People in cardiac arrest are twice as likely to survive in places where defibrillators are publicly available and volunteers have been trained to use them, according to a study reported Tuesday at a meeting of the American Heart Association.
The study was one of several presented this week that found that the devices worked well even when used by people who had only brief training. While earlier studies have indicated that the use of defibrillators by volunteers is safe, the new studies are among the first to find actual improvement in survival after wider distribution of defibrillators.
Another study presented here showed that most survivors of a cardiac arrest did not suffer cognitive impairment, even if a relatively long time had passed before a defibrillator was used to restore the heartbeat.
But it was not all good news at the meeting. Another study found that the chances of a patient being resuscitated from a cardiac arrest in a hospital were lower if the event occurred on the night shift as opposed to the day and evening shifts.
Doctors have trained many police, fire, airline and other workers to use defibrillators as the devices have become standard equipment in many airports, malls, convention centers and health clubs.
Still, more than 1,200 people die from cardiac arrest each day in the US before they can be admitted to a hospital. The survival rates vary widely depending on the geographic area, in part because of the time it takes for emergency medical technicians to reach victims. The vast majority die before reaching a hospital.

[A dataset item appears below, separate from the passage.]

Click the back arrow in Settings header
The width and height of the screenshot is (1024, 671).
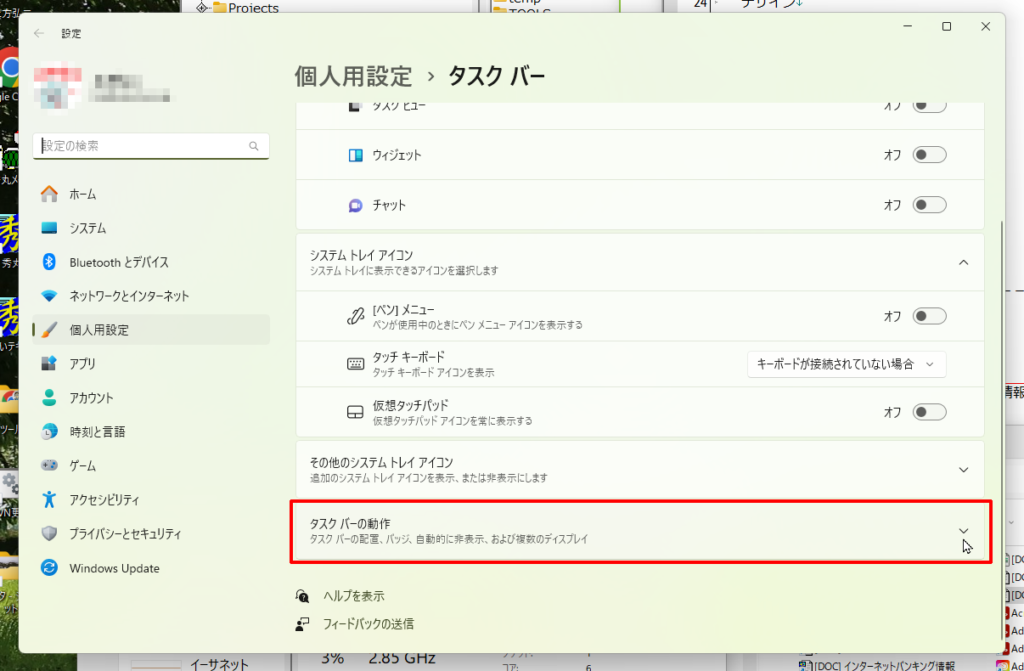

Because an electrical shock to the heart is the only chance for survival for many such people, the heart association and health officials have made extensive efforts in recent years to distribute automated external defibrillators in public places.

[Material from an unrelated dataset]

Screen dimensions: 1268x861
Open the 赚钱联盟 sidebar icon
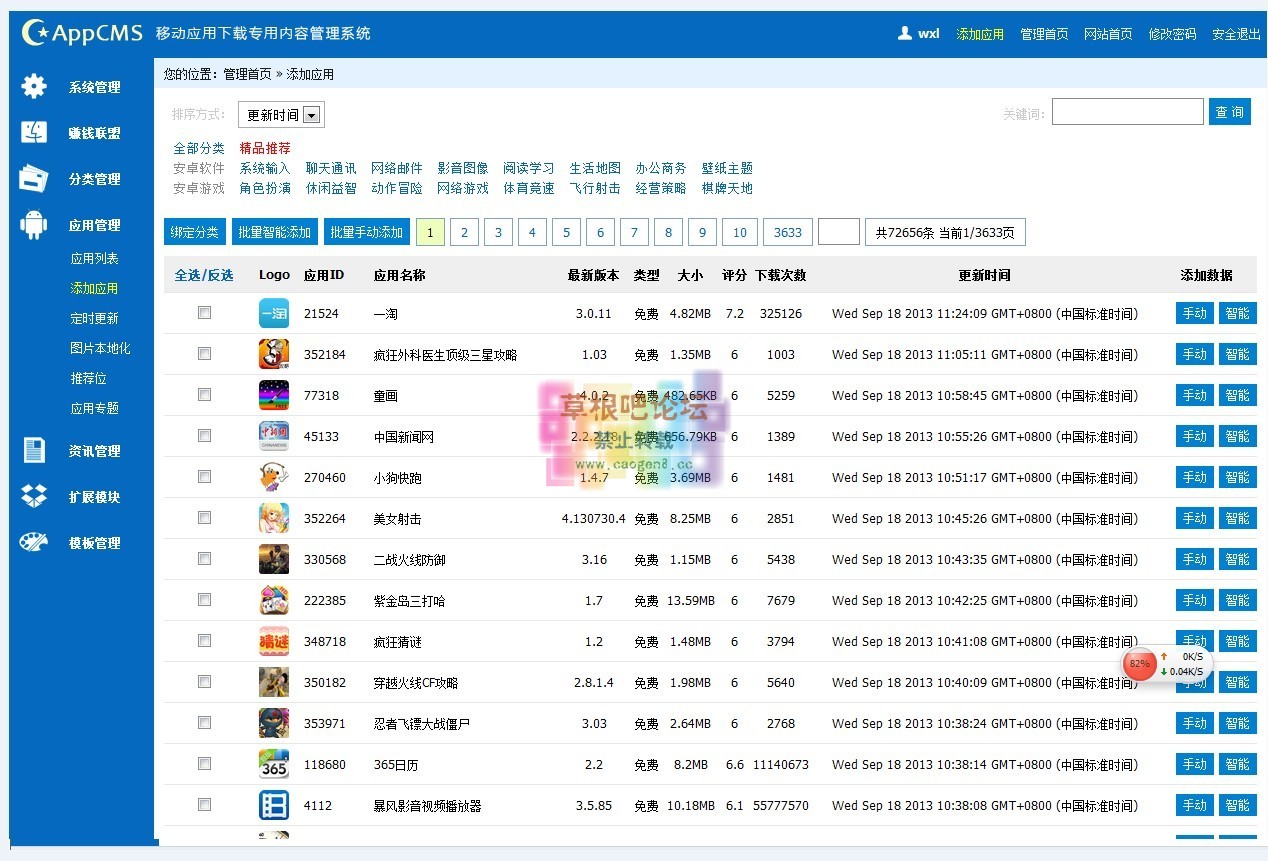point(34,133)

The National Heart, Lung and Blood Institute, a federal agency in Bethesda, Maryland, paid for a study in which about 1,500 defibrillators were put in 993 malls, centers for the elderly and other community sites in 24 cities in the US and Canada.
The study organizers had nearly 20,000 volunteers take a two-to-four-hour course. Half were taught to compress the chest as part of cardiopulmonary resuscitation; the other half were taught to use defibrillators.

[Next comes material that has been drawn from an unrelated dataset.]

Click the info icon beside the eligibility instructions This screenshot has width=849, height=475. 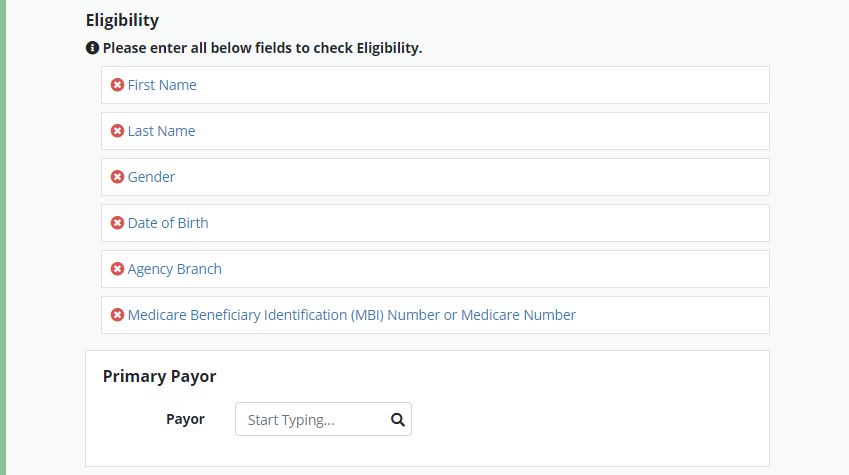(x=92, y=48)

Over 21 months, 232 people suffered cardiac arrests, and 44 survived. Of those, 29 had received shocks from defibrillators and 15 had only received CPR.
Dr. Raymond Gibbons of the Mayo Clinic, the chairman of the heart association's scientific committee, said that wider use of defibrillators would "potentially have an enormous impact" by saving lives from cardiac arrest.
A different one-year study of 76 health clubs in Great Britain with defibrillators found that using them along with CPR saved the lives of six of eight people who suffered sudden cardiac arrest, reported a team headed by Dr. Kyle McInnis.
The clubs had nearly 50,000 adult members and screened new members for heart problems. Of the eight victims, who were aged 47 to 76, only one was known to have had heart disease. All were exercising at the time of sudden cardiac arrest.